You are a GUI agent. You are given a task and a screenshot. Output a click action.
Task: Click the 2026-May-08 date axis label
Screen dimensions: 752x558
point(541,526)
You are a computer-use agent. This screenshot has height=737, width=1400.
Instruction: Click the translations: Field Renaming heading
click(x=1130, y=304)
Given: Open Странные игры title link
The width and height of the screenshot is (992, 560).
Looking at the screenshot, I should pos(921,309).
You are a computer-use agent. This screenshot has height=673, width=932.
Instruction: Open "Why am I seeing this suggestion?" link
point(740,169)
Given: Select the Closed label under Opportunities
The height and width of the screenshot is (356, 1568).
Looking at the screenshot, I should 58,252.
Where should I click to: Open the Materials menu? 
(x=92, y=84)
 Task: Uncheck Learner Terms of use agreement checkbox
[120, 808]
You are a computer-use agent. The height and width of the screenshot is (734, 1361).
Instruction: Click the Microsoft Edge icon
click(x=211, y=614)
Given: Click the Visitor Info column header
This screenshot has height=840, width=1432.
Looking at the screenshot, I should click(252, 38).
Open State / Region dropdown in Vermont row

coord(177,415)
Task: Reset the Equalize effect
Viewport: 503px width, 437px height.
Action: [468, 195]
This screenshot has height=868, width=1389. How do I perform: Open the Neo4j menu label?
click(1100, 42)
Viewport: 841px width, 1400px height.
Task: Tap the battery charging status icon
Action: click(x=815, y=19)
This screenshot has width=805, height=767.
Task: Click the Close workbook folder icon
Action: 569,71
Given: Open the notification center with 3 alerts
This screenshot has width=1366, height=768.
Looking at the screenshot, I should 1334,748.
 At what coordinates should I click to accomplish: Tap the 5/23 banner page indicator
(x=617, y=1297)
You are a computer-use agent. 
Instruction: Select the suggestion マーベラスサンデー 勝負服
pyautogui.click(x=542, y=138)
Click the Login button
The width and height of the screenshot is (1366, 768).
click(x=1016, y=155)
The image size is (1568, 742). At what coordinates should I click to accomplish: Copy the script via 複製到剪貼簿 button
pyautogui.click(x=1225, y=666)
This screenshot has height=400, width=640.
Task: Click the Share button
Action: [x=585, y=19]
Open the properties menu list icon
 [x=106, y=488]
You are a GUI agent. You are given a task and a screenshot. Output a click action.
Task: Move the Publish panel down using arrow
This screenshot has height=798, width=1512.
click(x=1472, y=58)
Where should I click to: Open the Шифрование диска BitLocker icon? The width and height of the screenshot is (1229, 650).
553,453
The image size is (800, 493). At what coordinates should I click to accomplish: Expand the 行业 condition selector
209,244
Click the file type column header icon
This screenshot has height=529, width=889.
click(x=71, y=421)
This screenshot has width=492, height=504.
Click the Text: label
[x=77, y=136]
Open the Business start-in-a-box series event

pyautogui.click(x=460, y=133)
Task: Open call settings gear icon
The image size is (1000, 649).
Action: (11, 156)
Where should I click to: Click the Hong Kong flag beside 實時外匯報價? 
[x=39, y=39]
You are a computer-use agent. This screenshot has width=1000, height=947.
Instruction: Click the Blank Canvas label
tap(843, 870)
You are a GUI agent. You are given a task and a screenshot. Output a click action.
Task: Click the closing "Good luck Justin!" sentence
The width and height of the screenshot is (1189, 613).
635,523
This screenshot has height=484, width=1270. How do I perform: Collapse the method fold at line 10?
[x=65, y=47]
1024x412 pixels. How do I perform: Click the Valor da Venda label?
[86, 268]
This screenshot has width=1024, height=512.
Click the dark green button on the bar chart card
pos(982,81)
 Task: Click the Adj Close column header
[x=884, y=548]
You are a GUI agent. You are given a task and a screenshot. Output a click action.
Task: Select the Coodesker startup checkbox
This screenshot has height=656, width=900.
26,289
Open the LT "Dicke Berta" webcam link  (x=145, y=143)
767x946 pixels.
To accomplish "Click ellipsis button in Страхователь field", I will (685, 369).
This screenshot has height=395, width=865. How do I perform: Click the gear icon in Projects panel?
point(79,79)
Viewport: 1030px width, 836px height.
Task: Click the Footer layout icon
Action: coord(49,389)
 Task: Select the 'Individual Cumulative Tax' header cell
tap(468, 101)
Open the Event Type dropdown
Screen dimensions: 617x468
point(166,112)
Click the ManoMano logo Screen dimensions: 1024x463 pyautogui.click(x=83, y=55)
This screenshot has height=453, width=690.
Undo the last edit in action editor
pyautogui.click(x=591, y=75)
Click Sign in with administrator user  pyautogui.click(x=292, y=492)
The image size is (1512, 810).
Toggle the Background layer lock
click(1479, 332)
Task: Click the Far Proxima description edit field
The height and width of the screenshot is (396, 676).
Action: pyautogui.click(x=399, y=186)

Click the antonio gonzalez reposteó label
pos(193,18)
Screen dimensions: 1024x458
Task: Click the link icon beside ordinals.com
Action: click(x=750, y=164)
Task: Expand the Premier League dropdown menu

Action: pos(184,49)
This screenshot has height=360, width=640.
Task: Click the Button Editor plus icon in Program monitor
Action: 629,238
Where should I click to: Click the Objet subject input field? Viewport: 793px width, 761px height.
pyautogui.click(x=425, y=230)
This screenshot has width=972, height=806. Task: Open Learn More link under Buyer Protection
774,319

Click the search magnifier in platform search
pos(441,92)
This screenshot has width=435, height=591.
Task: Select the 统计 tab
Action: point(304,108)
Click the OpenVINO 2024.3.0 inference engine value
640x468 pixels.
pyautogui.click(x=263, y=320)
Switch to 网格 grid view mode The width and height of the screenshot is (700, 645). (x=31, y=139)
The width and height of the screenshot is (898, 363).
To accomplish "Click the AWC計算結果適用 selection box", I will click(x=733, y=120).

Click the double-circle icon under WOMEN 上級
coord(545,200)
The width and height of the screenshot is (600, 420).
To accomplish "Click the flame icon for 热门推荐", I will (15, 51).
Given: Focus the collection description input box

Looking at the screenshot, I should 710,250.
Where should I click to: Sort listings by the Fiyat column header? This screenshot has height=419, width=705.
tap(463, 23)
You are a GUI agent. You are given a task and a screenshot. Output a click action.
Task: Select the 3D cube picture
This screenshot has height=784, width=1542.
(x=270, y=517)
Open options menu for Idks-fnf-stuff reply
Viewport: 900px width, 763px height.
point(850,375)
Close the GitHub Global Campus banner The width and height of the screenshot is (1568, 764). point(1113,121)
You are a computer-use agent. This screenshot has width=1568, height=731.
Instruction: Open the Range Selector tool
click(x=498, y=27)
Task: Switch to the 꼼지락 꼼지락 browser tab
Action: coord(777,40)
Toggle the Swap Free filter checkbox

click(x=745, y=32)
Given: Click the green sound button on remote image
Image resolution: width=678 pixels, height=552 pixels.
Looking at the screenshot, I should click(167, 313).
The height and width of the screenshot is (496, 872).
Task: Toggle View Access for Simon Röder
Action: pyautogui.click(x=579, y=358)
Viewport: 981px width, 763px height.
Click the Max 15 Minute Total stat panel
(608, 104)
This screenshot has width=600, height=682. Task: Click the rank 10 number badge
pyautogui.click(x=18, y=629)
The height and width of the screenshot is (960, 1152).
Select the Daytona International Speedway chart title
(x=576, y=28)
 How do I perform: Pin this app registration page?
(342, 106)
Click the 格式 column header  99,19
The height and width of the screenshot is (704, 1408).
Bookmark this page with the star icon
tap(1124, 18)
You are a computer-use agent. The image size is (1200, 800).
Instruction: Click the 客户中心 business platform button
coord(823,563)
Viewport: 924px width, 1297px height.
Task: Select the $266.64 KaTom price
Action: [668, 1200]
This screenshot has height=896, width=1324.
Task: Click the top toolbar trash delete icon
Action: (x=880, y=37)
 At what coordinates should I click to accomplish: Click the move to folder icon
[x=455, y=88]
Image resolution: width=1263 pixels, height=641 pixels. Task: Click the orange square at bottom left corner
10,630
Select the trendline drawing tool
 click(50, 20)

● ● ● ● ●

TASK ITEM: Word for word, copy out the entries.

RESULT OF THIS EXERCISE:
You are a GUI agent. You are given a task and a screenshot. Output a click action.
Task: Click the 2026-May-08 date axis label
Screen dimensions: 752x558
point(541,526)
You are a computer-use agent. This screenshot has height=737, width=1400.
Instruction: Click the translations: Field Renaming heading
click(x=1130, y=304)
Given: Open Странные игры title link
The width and height of the screenshot is (992, 560).
Looking at the screenshot, I should pos(921,309).
You are a computer-use agent. This screenshot has height=673, width=932.
Instruction: Open "Why am I seeing this suggestion?" link
point(740,169)
Given: Select the Closed label under Opportunities
The height and width of the screenshot is (356, 1568).
Looking at the screenshot, I should 58,252.
Where should I click to: Open the Materials menu? 
(x=92, y=84)
 Task: Uncheck Learner Terms of use agreement checkbox
[120, 808]
You are a computer-use agent. The height and width of the screenshot is (734, 1361).
Instruction: Click the Microsoft Edge icon
click(x=211, y=614)
Given: Click the Visitor Info column header
This screenshot has height=840, width=1432.
Looking at the screenshot, I should click(252, 38).
Open State / Region dropdown in Vermont row

coord(177,415)
Task: Reset the Equalize effect
Viewport: 503px width, 437px height.
Action: [468, 195]
This screenshot has height=868, width=1389. How do I perform: Open the Neo4j menu label?
click(1100, 42)
Viewport: 841px width, 1400px height.
Task: Tap the battery charging status icon
Action: click(x=815, y=19)
This screenshot has width=805, height=767.
Task: Click the Close workbook folder icon
Action: 569,71
Given: Open the notification center with 3 alerts
This screenshot has width=1366, height=768.
Looking at the screenshot, I should 1334,748.
 At what coordinates should I click to accomplish: Tap the 5/23 banner page indicator
(x=617, y=1297)
You are a computer-use agent. 
Instruction: Select the suggestion マーベラスサンデー 勝負服
pyautogui.click(x=542, y=138)
Click the Login button
The width and height of the screenshot is (1366, 768).
click(x=1016, y=155)
The image size is (1568, 742). At what coordinates should I click to accomplish: Copy the script via 複製到剪貼簿 button
pyautogui.click(x=1225, y=666)
This screenshot has height=400, width=640.
Task: Click the Share button
Action: [x=585, y=19]
Open the properties menu list icon
 [x=106, y=488]
You are a GUI agent. You are given a task and a screenshot. Output a click action.
Task: Move the Publish panel down using arrow
This screenshot has height=798, width=1512.
click(x=1472, y=58)
Where should I click to: Open the Шифрование диска BitLocker icon? The width and height of the screenshot is (1229, 650).
553,453
The image size is (800, 493). At what coordinates should I click to accomplish: Expand the 行业 condition selector
209,244
Click the file type column header icon
This screenshot has height=529, width=889.
click(x=71, y=421)
This screenshot has width=492, height=504.
Click the Text: label
[x=77, y=136]
Open the Business start-in-a-box series event

pyautogui.click(x=460, y=133)
Task: Open call settings gear icon
The image size is (1000, 649).
Action: (11, 156)
Where should I click to: Click the Hong Kong flag beside 實時外匯報價? 
[x=39, y=39]
You are a computer-use agent. This screenshot has width=1000, height=947.
Instruction: Click the Blank Canvas label
tap(843, 870)
You are a GUI agent. You are given a task and a screenshot. Output a click action.
Task: Click the closing "Good luck Justin!" sentence
The width and height of the screenshot is (1189, 613).
635,523
This screenshot has height=484, width=1270. How do I perform: Collapse the method fold at line 10?
[x=65, y=47]
1024x412 pixels. How do I perform: Click the Valor da Venda label?
[86, 268]
This screenshot has width=1024, height=512.
Click the dark green button on the bar chart card
pos(982,81)
 Task: Click the Adj Close column header
[x=884, y=548]
You are a GUI agent. You are given a task and a screenshot. Output a click action.
Task: Select the Coodesker startup checkbox
This screenshot has height=656, width=900.
26,289
Open the LT "Dicke Berta" webcam link  (x=145, y=143)
767x946 pixels.
To accomplish "Click ellipsis button in Страхователь field", I will (685, 369).
This screenshot has height=395, width=865. How do I perform: Click the gear icon in Projects panel?
point(79,79)
Viewport: 1030px width, 836px height.
Task: Click the Footer layout icon
Action: coord(49,389)
 Task: Select the 'Individual Cumulative Tax' header cell
tap(468, 101)
Open the Event Type dropdown
Screen dimensions: 617x468
point(166,112)
Click the ManoMano logo Screen dimensions: 1024x463 pyautogui.click(x=83, y=55)
This screenshot has height=453, width=690.
Undo the last edit in action editor
pyautogui.click(x=591, y=75)
Click Sign in with administrator user  pyautogui.click(x=292, y=492)
The image size is (1512, 810).
Toggle the Background layer lock
click(1479, 332)
Task: Click the Far Proxima description edit field
The height and width of the screenshot is (396, 676).
Action: pyautogui.click(x=399, y=186)

Click the antonio gonzalez reposteó label
pos(193,18)
Screen dimensions: 1024x458
Task: Click the link icon beside ordinals.com
Action: click(x=750, y=164)
Task: Expand the Premier League dropdown menu

Action: pos(184,49)
This screenshot has height=360, width=640.
Task: Click the Button Editor plus icon in Program monitor
Action: 629,238
Where should I click to: Click the Objet subject input field? Viewport: 793px width, 761px height.
pyautogui.click(x=425, y=230)
This screenshot has width=972, height=806. Task: Open Learn More link under Buyer Protection
774,319

Click the search magnifier in platform search
pos(441,92)
This screenshot has width=435, height=591.
Task: Select the 统计 tab
Action: point(304,108)
Click the OpenVINO 2024.3.0 inference engine value
640x468 pixels.
pyautogui.click(x=263, y=320)
Switch to 网格 grid view mode The width and height of the screenshot is (700, 645). (x=31, y=139)
The width and height of the screenshot is (898, 363).
To accomplish "Click the AWC計算結果適用 selection box", I will click(x=733, y=120).

Click the double-circle icon under WOMEN 上級
coord(545,200)
The width and height of the screenshot is (600, 420).
To accomplish "Click the flame icon for 热门推荐", I will (15, 51).
Given: Focus the collection description input box

Looking at the screenshot, I should 710,250.
Where should I click to: Sort listings by the Fiyat column header? This screenshot has height=419, width=705.
tap(463, 23)
You are a GUI agent. You are given a task and a screenshot. Output a click action.
Task: Select the 3D cube picture
This screenshot has height=784, width=1542.
(x=270, y=517)
Open options menu for Idks-fnf-stuff reply
Viewport: 900px width, 763px height.
point(850,375)
Close the GitHub Global Campus banner The width and height of the screenshot is (1568, 764). point(1113,121)
You are a computer-use agent. This screenshot has width=1568, height=731.
Instruction: Open the Range Selector tool
click(x=498, y=27)
Task: Switch to the 꼼지락 꼼지락 browser tab
Action: coord(777,40)
Toggle the Swap Free filter checkbox

click(x=745, y=32)
Given: Click the green sound button on remote image
Image resolution: width=678 pixels, height=552 pixels.
Looking at the screenshot, I should click(167, 313).
The height and width of the screenshot is (496, 872).
Task: Toggle View Access for Simon Röder
Action: pyautogui.click(x=579, y=358)
Viewport: 981px width, 763px height.
Click the Max 15 Minute Total stat panel
(608, 104)
This screenshot has width=600, height=682. Task: Click the rank 10 number badge
pyautogui.click(x=18, y=629)
The height and width of the screenshot is (960, 1152).
Select the Daytona International Speedway chart title
(x=576, y=28)
 How do I perform: Pin this app registration page?
(342, 106)
Click the 格式 column header  99,19
The height and width of the screenshot is (704, 1408).
Bookmark this page with the star icon
tap(1124, 18)
You are a computer-use agent. The image size is (1200, 800).
Instruction: Click the 客户中心 business platform button
coord(823,563)
Viewport: 924px width, 1297px height.
Task: Select the $266.64 KaTom price
Action: [668, 1200]
This screenshot has height=896, width=1324.
Task: Click the top toolbar trash delete icon
Action: (x=880, y=37)
 At what coordinates should I click to accomplish: Click the move to folder icon
[x=455, y=88]
Image resolution: width=1263 pixels, height=641 pixels. Task: Click the orange square at bottom left corner
10,630
Select the trendline drawing tool
 click(50, 20)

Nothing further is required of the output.